Sconfitto, il diavolo cerca rifugio presso l’Ade e nella sua disfatta descrive la salvezza che sgorga dalla croce di Cristo: «Accoglimi, Ade: presso di te è il mio rifugio! Ho visto anch’io il legno che ti ha spaventato, e arrossato di sangue e acqua. L’uno prova l’uccisione di Gesù, l’altro prova che egli è vivo, poiché la vita è sgorgata dal suo fianco, ed è stato il secondo Adamo a far rifiorire Eva, la madre dei viventi, di nuovo nel paradiso».

Lungo tutto il testo si succedono immagini di notevole profondità poetica e teologica: «Aspetta, Ade sciagurato, disse piangendo il demonio, taci, sopporta. Sento una voce annunciatrice di gioia, un sussurro mi è giunto che porta buone notizie, un brusio come di foglie dall’albero della croce. Sul punto di morire Cristo ha detto: Padre, perdona loro, non sanno quel che fanno. Noi però sappiamo che colui che soffre è il Signore della gloria, che vuol riportare Adamo di nuovo nel paradiso».

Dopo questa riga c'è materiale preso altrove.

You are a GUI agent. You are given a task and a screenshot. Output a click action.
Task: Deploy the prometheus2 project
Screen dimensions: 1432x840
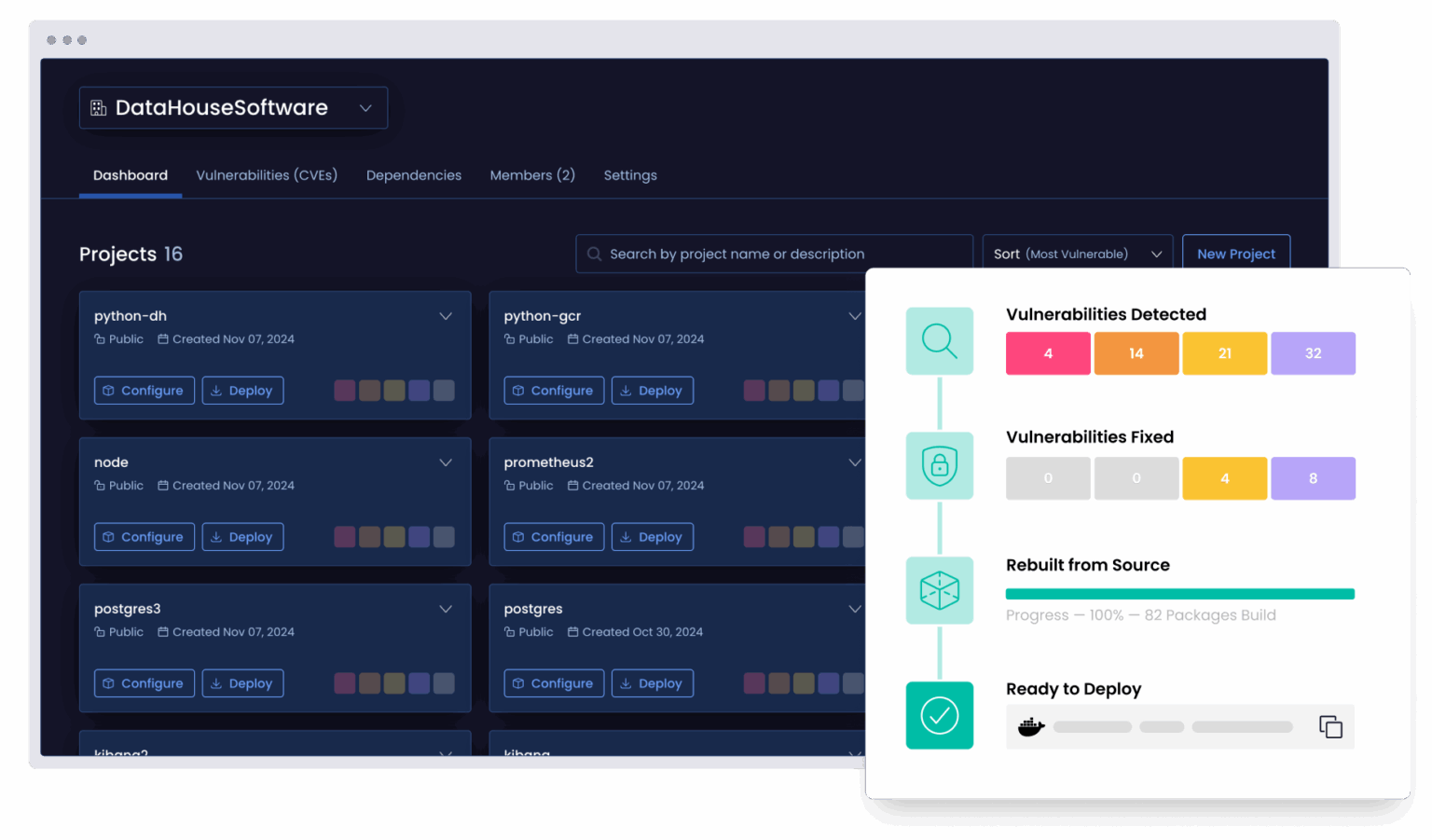click(652, 536)
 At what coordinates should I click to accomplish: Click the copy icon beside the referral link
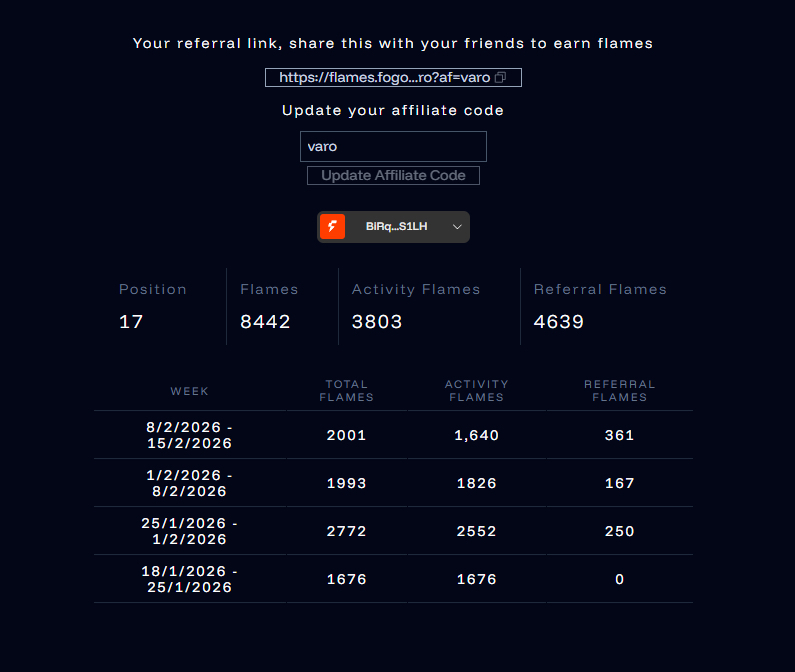[501, 77]
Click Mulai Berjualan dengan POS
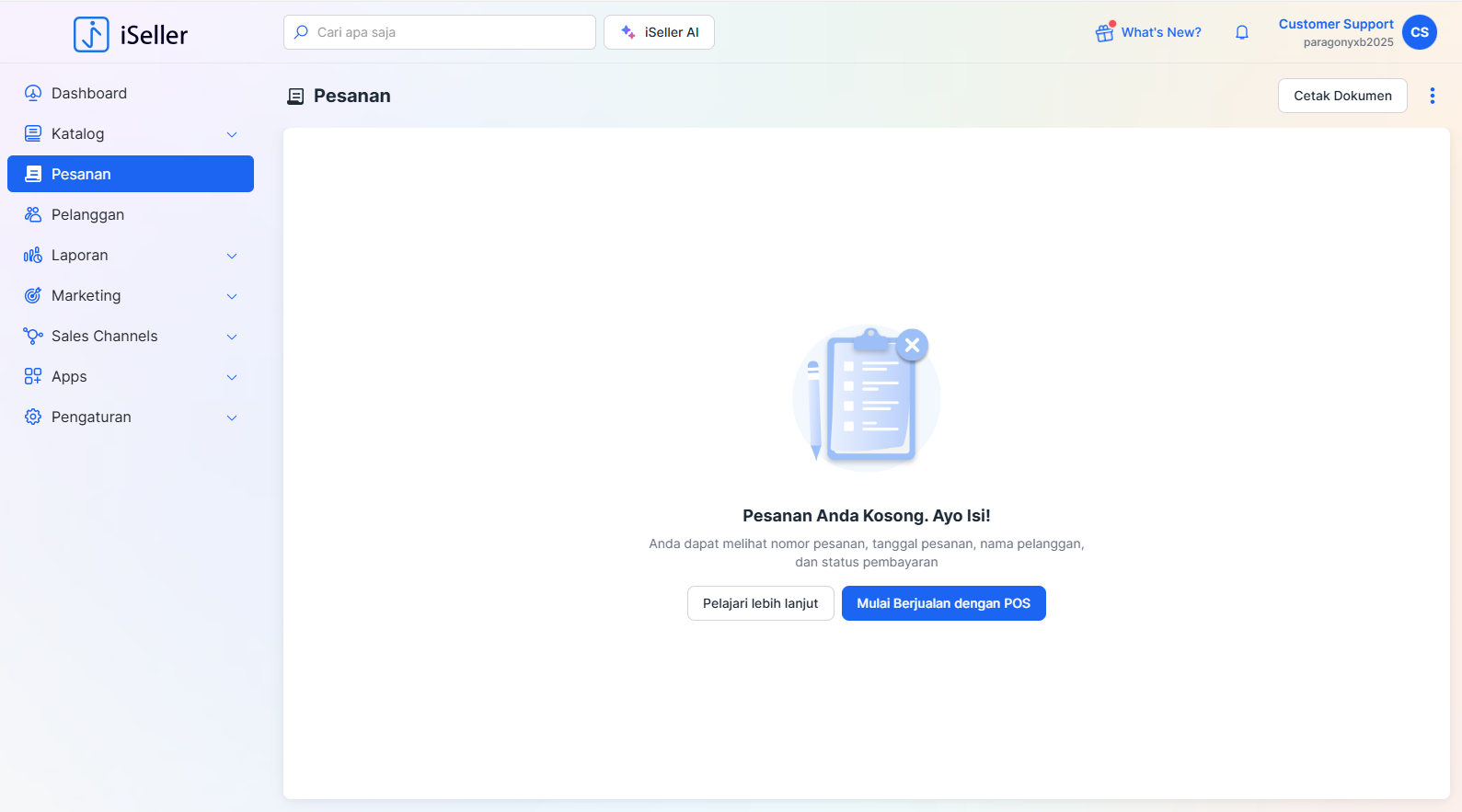The height and width of the screenshot is (812, 1462). tap(943, 603)
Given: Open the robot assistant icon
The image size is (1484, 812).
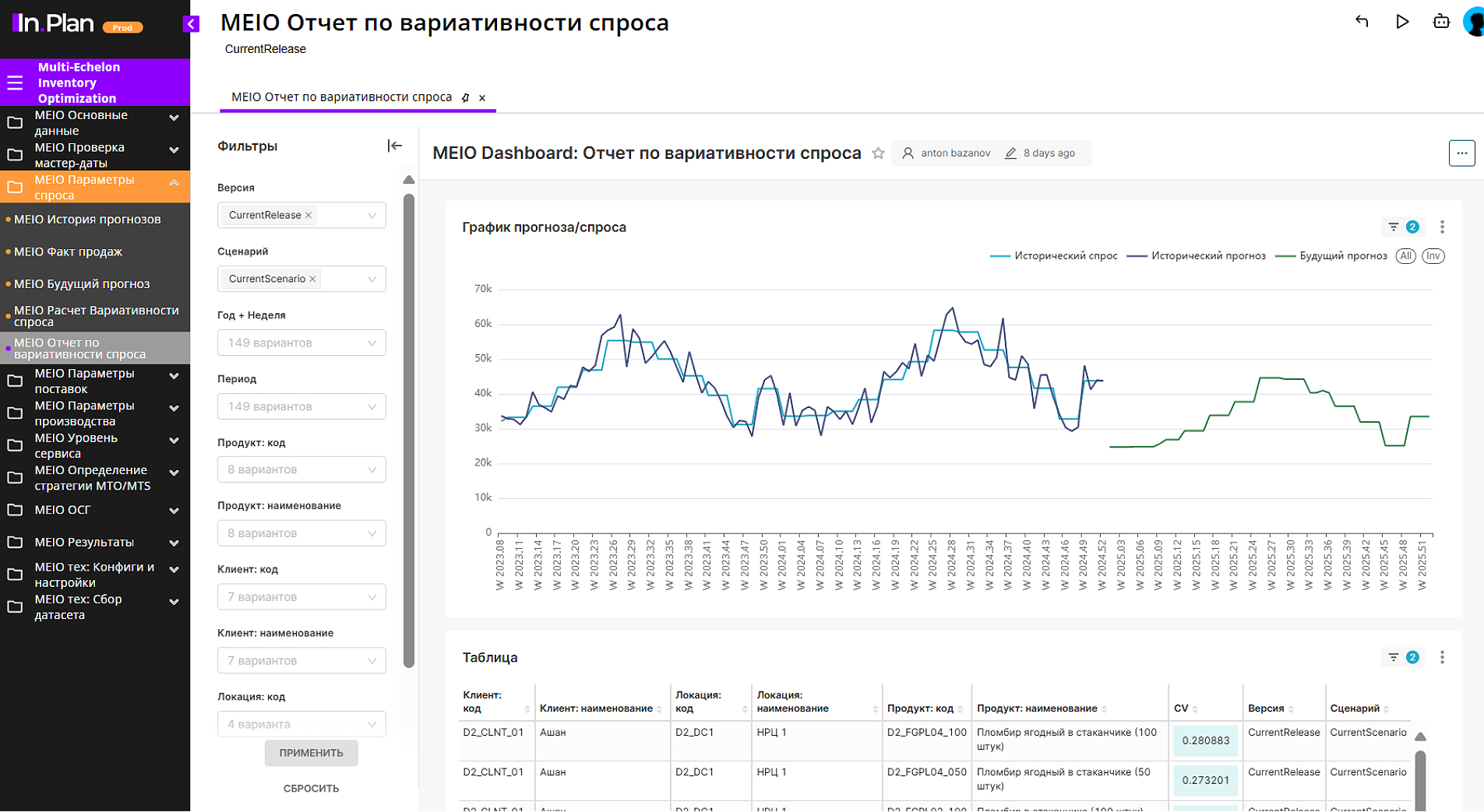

La croce quindi diventa luogo di conversione, non più albero di condanna, vigna dai tralci amari, bensì luogo della dolcezza e della vita: «Piangiamo ora, o Ade, vedendo l’albero che avevamo piantato trasformato in un tronco sacro! Ai suoi piedi hanno preso dimora e fra i suoi rami hanno nidificato briganti e  assassini, esattori e meretrici, per cogliere il frutto della dolcezza da quello che pareva un albero secco. Abbracciano la croce come pianta della vita, si aggrappano a essa per compiere a nuoto la traversata col suo aiuto e approdare di nuovo nel paradiso!».

Romano verso la fine mette in bocca all’Ade il tema del «furto» del ladrone che nella croce «ruba» la sua salvezza: «Nessuno di noi dovrà più far violenza alla stirpe di Adamo, perché è stata segnata dal sigillo della croce, come un tesoro che dentro un fragile scrigno ha una perla inviolabile, che l’accorto ladrone sulla croce è riuscito a sottrarre, e per questo furto è stato chiamato di nuovo nel paradiso!».